By Emma Kennedy
The summer season only officially kicked off on Memorial Day weekend, and already the Hardin Memorial Health sports medicine staff has seen concussions, blisters and one tibia and fibula fracture.
Hardin Memorial Health trainer Chad Witzel will spend the summer watching over youth baseball athletes at the Elizabethtown Sports Park as one of the center’s athletic trainers.
This week, teams from all around the region — about 400 teams rotating in and out of Hardin County in a series of four week-long tournaments — will compete at the Elizabethtown Sports Park for the Youth Baseball Nationals.
That means HMH athletic trainers, who are contracted to work with the sports park through the city, are on scene waiting with ice, tape, and other supplies.
Trainer Chad Witzel, who came to HMH a year ago after a stint with Auburn University where he earned a graduate degree, was one of the trainers working Saturday as temperatures reached 90 degrees while kids played in the sun.
For Witzel, it’s a departure from Division I college athletics, where he worked with sports such as rugby and lacrosse for the university, but it’s a change he enjoys.
“With colleges, especially big programs like Division I schools, it’s more of a business aspect whereas here it’s more personal,” he said.
Witzel grew up near Lexington and came back to Kentucky to be closer to family after graduating.
He was an athlete himself, having played high school football and for Eastern Kentucky in his college years.
“That’s what kind of initially got me interested in (sports medicine).

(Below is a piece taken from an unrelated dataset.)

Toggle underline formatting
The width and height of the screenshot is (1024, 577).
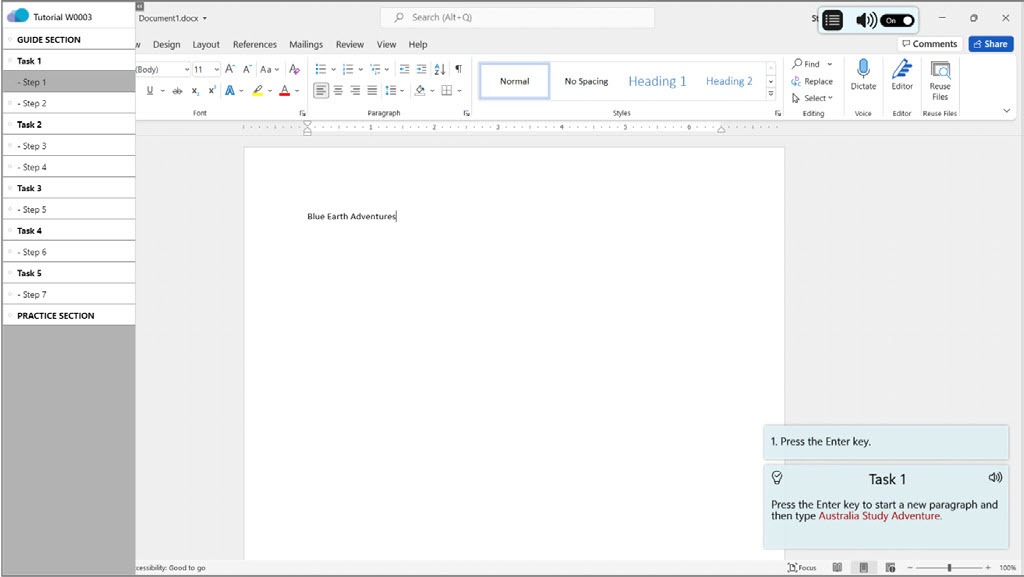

My high school athletic trainer was a big influence,” Witzel said. “He kind of helped me get some experience while I was still in high school and from then I was all for it.”
High school athletics is where Witzel said he hits his sweet spot, boasting heated competition without the pressures and business influence of college sports.
But during the summer at the sports park, the HMH trainers can see all age ranges, and while their focus is on the athletes taking the field, oftentimes Witzel and the other trainers will treat spectators, parents or siblings.
On Saturday for example, Witzel said, cooling stations were set up in each quadrant of the park’s baseball section.
There were tents with shade and a cooler with a tarp, sponges and cool water to be used in over-heating cases to cool the core body temperature quickly, he said.
The best outcome in a shift for the trainers is to sit idly by, but it’s hit and miss, sometimes literally, as to whether or not they’ll be busy.
“We’re kind of a jack of all trades. We’re the ones people come to for just about anything,” he said. “Memorial Day, weekend, for example was absolutely nuts. We had multiple fractures and we had a tib-fib fracture right on the first game of the last day, so it was just non-stop action.”
During the summer months when youth tournaments are at the busiest, the job of a sports trainer largely can be about managing parents just as much as the children, Witzel said.
For many of the younger athletes, the injuries they get are the first they’ve ever had and parents can get upset or distressed.
“Sometimes it’s a lot of managing the situation … a lot of it is coming across professionally to assure the parent that you know what you’re doing, but also being compassionate to the parent, too,” he said.
The contract between HMH and the city of Elizabethtown was first adopted in 2013, allowing the health company to be the exclusive medical provider for the facility.
The contract covers full-time attendance by trainers for each event at the park, and can involve anything from pre-game stretching to emergency care after injuries.
Luckily, Saturday’s games relatively were uneventful aside from slide rashes, blisters from breaking in new gloves and a few hits from balls here and there, Witzel said.
Generally with baseball, the further into the youth league season it gets, the more elbow, shoulder, and over-use injuries will occur, he said.
That’ll be when the athletic trainer’s job shifts more to therapy and preventative care, but freak accidents occur, overheated crowds or a brother or sister that runs too fast on the concrete to keep them busy in the meantime.